# Slime Flux: Installing Relief Pipe?



## PinkFloydEffect (Jun 18, 2012)

*I have been working with some elms for a while now that are experiencing heavy fluxing at breast height, Camperdown elms to be exact. The fluxing has become very damaging to the trunk bark so I have no choice but to come up with a solution; install a pressure relief pipe. Now there is not much information online regarding this procedure besides to make sure the pipe is plastic (PVC?) and to make the hole 1ft below the exit wound. I have unanswered questions such as the diameter of the pipe, the angle the hole should be drilled, the depth, and if 1ft below wound is just an estimate or can I improve the effectiveness by adding or subtracting a few inches? I would have thought to insert a pipe right where it's coming out...*


----------



## Raintree (Jun 18, 2012)

Interesting, installing pipes is real old school, haven't drilled an Elm in over 25 years.

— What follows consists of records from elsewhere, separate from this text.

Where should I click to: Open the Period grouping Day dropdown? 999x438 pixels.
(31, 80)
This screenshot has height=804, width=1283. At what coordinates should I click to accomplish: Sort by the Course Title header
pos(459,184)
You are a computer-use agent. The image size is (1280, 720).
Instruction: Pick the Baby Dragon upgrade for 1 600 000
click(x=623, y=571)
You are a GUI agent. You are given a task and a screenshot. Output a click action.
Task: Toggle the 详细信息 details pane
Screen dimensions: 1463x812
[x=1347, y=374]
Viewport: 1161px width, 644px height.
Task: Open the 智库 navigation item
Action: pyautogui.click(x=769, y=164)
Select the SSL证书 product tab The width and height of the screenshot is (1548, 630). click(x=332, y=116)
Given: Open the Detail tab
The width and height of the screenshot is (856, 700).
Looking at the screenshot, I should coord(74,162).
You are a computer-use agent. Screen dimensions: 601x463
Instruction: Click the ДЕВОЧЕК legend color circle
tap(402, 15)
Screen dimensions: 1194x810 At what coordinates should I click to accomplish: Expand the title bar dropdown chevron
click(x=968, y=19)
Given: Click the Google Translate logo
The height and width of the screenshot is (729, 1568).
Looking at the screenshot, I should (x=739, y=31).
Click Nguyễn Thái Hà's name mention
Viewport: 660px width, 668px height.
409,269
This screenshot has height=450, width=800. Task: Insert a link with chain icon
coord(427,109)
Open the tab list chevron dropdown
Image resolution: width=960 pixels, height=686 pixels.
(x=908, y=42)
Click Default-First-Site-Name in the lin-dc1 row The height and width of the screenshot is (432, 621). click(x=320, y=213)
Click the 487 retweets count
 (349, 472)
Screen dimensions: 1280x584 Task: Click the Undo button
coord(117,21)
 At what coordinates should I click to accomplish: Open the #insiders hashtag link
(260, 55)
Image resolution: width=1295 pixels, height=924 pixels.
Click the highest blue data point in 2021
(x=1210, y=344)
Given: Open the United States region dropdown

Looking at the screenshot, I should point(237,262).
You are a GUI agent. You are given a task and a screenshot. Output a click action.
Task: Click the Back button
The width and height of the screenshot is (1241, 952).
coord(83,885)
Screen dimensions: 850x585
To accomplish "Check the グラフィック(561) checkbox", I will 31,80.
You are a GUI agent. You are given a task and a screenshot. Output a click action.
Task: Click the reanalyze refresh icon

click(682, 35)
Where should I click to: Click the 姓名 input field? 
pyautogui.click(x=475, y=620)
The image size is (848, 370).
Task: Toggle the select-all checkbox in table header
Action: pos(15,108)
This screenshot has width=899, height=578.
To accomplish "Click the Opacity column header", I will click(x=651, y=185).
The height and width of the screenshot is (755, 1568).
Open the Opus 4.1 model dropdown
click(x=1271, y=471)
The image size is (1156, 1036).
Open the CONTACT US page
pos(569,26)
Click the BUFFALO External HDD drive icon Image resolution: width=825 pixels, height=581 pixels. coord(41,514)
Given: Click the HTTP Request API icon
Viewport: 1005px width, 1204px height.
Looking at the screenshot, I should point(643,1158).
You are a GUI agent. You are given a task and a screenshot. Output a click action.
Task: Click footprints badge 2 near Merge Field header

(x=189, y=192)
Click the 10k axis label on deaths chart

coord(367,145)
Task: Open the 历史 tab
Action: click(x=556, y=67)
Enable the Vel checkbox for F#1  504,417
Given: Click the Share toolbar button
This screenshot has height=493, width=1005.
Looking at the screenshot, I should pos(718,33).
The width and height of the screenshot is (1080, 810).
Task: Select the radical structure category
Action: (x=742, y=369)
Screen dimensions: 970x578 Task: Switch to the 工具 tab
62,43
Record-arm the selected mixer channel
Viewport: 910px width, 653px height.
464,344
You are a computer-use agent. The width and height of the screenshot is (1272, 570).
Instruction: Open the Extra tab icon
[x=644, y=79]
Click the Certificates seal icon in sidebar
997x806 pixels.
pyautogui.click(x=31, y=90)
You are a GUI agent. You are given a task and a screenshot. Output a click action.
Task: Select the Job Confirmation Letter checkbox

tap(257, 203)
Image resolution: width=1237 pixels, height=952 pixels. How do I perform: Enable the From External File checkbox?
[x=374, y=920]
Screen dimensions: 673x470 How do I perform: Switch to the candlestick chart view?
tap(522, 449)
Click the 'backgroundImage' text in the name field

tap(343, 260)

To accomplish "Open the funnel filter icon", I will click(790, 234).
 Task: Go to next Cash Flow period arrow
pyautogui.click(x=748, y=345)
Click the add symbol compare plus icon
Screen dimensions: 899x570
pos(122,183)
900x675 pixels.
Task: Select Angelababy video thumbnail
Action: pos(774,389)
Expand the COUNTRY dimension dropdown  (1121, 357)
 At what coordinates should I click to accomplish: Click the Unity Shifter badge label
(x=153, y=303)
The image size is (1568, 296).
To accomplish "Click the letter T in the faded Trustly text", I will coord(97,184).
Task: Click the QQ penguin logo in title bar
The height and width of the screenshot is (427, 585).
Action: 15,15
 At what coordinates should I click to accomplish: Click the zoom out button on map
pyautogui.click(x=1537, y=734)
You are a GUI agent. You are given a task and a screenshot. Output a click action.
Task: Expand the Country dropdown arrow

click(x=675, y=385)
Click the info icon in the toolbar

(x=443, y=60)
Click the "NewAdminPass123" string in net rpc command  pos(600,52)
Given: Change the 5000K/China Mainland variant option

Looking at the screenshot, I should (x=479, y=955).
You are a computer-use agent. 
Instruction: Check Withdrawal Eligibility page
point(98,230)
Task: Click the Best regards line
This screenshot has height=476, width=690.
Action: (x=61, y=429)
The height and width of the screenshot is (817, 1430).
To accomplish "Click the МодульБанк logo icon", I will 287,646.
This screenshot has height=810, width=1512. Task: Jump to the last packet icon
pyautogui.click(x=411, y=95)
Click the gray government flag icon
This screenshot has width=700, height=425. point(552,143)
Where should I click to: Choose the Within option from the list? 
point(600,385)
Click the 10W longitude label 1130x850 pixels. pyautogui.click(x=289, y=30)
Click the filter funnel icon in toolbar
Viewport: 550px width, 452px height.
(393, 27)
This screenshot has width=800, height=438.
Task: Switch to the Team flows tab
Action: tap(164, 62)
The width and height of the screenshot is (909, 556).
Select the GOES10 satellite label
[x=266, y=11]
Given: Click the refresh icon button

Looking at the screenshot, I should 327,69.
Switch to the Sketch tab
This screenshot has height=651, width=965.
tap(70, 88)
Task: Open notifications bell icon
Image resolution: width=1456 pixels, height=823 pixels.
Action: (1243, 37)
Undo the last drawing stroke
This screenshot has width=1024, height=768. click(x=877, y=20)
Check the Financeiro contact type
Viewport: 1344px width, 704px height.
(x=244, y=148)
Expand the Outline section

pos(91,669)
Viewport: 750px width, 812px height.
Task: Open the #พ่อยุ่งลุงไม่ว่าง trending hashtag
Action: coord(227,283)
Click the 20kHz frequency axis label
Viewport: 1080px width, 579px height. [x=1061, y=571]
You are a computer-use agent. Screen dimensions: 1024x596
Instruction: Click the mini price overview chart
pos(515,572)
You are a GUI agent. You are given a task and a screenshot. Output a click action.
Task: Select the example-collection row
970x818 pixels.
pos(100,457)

Why is bark staining from Slime Flux "very damaging to the trunk"? I would tend to believe it's merely cosmetic.

The old canker wound is weeping nicely, I would leave it alone & maintain tree health.


----------



## PinkFloydEffect (Jun 18, 2012)

*Well this is 2 years ago; it's getting worse, I think if my skin was being eaten I wouldn't be too happy:*











*That is a canker? I think the heartwood is infected, what time of the year do you insert a pipe? What has this procedure been replace by I realize it's old school but if it was working then...?*


----------